A fishing boat with Myanmar migrant and Thai workers leaving a port in the Thai coastal province of Samut Sakhon. A 'mafia' of recruitment agents is trapping Myanmar migrants to Thailand in debt bondage despite a 2017 law meant to fight exploitation in the kingdom's notoriously shadowy job market, activists and workers say.

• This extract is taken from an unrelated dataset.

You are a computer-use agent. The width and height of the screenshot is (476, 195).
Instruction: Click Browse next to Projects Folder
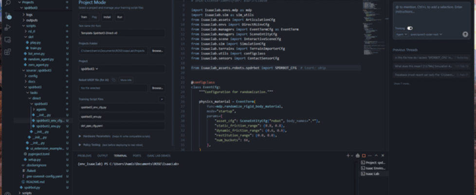157,50
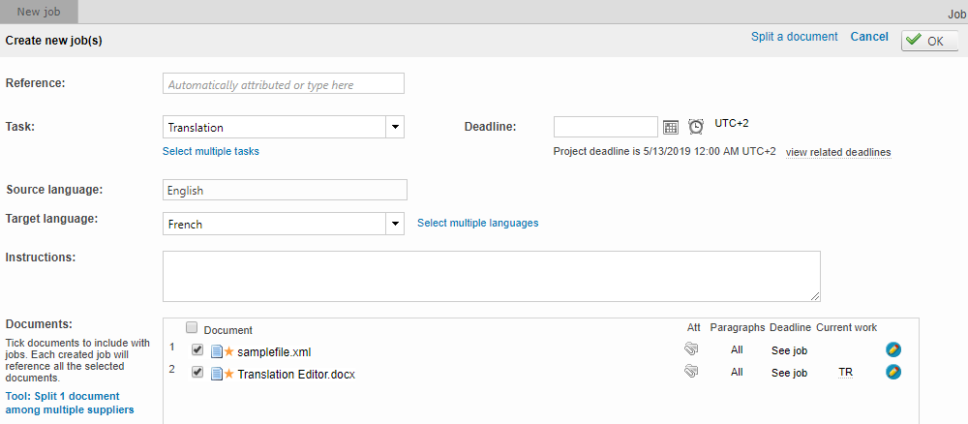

Photo: AFP/Lillian Suwanrumpha

Donald Trump will suspend trade preferences for Thailand’s seafood industry after it failed to take steps to improve worker rights, dealing a blow to the multi-billion dollar sector.

Thailand is the world’s third largest seafood exporter, but its supplier status has been badly tainted in recent years by reports of slave labor and trafficking among the mainly migrant workforce.

All Thai seafood products will lose their eligibility for the trade preferences due to “longstanding worker rights issues in the seafood and shipping industries,” it was widely reported on Saturday, quoting the Office of the US Trade Representative.

The suspension of the trade preferences – said to be worth US$1.3 billion – will go into effect on April 25, 2020, according to a letter sent Friday to House Speaker Nancy Pelosi.

“I have determined that Thailand is not taking steps to afford workers in Thailand internationally recognized worker rights … it is appropriate to suspend the duty-free treatment,” Trump said in the letter.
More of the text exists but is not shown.